A right-arm fast-medium bowler, he's mainly known for his pace, able to maintain speed at around 145kph while his fastest delivery has been measured at 149kph.

Domestic career
He made his Twenty20 debut for Royal Challengers Bangalore in the 2017 Indian Premier League on 14 May 2017. In January 2018, he was bought by the Delhi Daredevils in the 2018 IPL auction. He made his List A debut for Madhya Pradesh in the 2017–18 Vijay Hazare Trophy on 5 February 2018.

He was the leading wicket-taker for Madhya Pradesh in the 2018–19 Ranji Trophy, with 35 dismissals in seven matches. In October 2019, he was named in India C's squad for the 2019–20 Deodhar Trophy.
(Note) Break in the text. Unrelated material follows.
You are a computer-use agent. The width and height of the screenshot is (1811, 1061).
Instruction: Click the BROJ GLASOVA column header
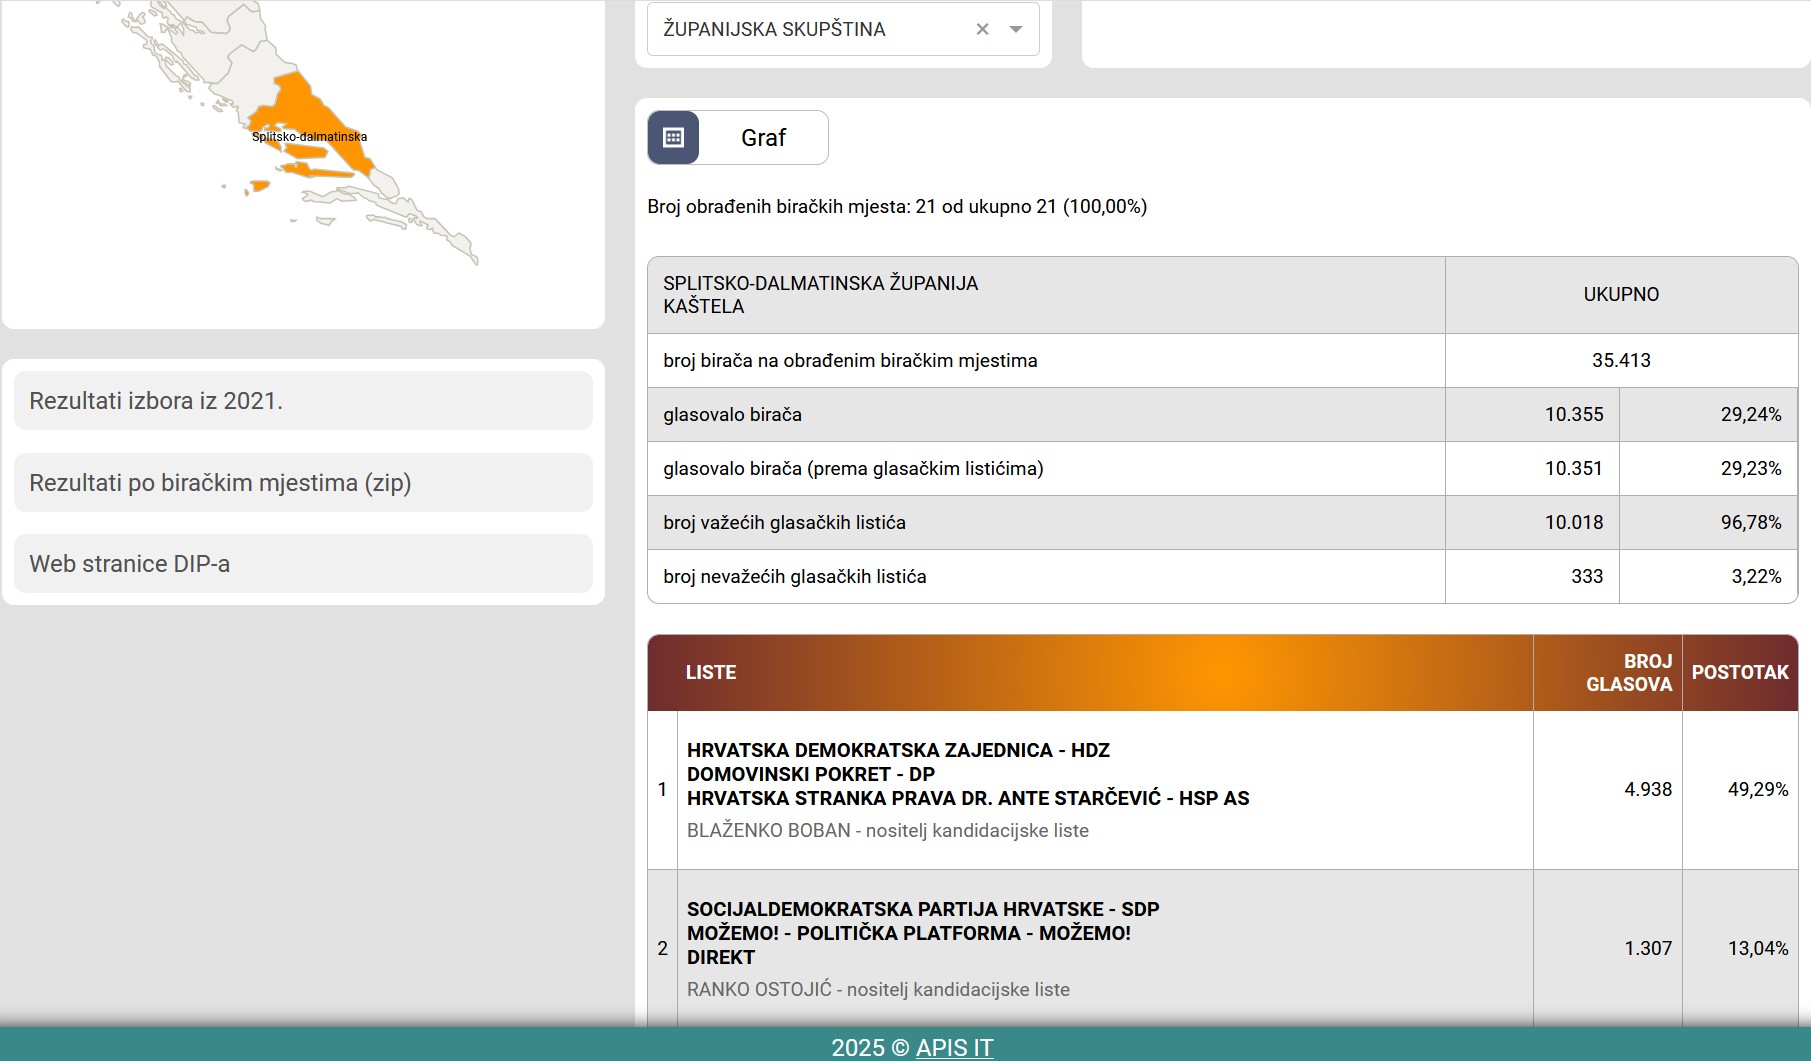point(1628,673)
Avesh finished as Delhi Capitals' highest wicket-taker in IPL 2021 and the second highest wicket taker in the tournament with 24 wickets. In February 2022, he was bought by the Lucknow Super Giants in the auction for the 2022 Indian Premier League tournament. He was bought for ₹ 10Cr, making him the most expensive uncapped player in the history of the IPL.

International career
In January 2021, he was named as one of five net bowlers in India's Test squad for their series against England. In May 2021, he was also named as one of four standby players in India's Test squad for the final of the 2019–2021 ICC World Test Championship and their away series against England.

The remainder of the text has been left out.